1. menghasilkan instrumen evaluasi matematika untuk mengukur

kemampuan berpikir kritis siswa SMA kelas XI.

7
2. mendeskripsikan kualitas instrumen evaluasi matematika untuk

mengukur kemampuan berpikir kritis siswa SMA kelas XI.

F. Manfaat Penelitian

Sesuai dengan tujuan penelitian yang telah dikembangkan, maka hasil

penelitian ini diharapkan dapat memberikan manfaat, diantaranya:

1. Bagi siswa, penelitian ini memberikan kesempatan untuk lebih tertarik

dan semangat dalam mengerjakan latihan-latihan soal matematika.

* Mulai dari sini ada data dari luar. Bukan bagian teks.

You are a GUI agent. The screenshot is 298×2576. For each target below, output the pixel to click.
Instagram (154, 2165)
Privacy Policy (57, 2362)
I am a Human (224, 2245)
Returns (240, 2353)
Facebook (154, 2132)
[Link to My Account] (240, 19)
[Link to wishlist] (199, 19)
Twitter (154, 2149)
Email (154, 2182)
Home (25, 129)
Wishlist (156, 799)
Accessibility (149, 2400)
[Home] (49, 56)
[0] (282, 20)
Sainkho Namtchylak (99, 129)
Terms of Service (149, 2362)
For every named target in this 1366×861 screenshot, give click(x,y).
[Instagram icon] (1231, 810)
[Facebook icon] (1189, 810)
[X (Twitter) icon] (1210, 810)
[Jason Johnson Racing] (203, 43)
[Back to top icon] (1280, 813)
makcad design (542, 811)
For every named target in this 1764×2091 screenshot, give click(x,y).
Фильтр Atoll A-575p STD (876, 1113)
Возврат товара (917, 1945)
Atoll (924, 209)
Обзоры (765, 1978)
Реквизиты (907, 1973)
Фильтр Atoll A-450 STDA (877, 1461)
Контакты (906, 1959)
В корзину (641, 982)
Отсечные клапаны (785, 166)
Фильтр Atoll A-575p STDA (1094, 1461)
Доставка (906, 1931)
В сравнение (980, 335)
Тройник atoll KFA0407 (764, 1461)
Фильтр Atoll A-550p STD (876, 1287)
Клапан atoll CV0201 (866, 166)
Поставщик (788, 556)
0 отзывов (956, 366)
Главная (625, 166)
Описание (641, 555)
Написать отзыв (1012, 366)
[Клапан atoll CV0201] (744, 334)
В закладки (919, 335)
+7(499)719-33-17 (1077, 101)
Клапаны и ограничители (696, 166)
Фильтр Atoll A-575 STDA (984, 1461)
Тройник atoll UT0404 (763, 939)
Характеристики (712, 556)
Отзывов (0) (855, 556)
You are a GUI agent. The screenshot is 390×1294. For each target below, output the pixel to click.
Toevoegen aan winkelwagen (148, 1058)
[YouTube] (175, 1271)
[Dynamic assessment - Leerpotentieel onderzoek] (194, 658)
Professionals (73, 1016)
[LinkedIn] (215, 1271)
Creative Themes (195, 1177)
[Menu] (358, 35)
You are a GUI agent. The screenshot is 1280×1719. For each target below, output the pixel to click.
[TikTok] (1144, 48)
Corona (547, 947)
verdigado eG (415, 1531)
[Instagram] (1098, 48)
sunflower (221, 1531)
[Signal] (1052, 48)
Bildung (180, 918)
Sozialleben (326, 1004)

2. Bagi guru, penelitian ini sebagai masukan dan pertimbangan jenis tes

dalam meningkatkan kemampuan berpikir kritis matematis siswa.

3. Bagi sekolah, hasil penelitian ini dapat memberikan masukan dan

sumbangan dalam rangka peningkatan kemampuan berpikir kritis

matematis pada siswa.

4. Bagi peneliti, hasil penelitian ini dapat menjadi salah acuan dalam

mengembangkan penelitian-penelitian selanjutnya.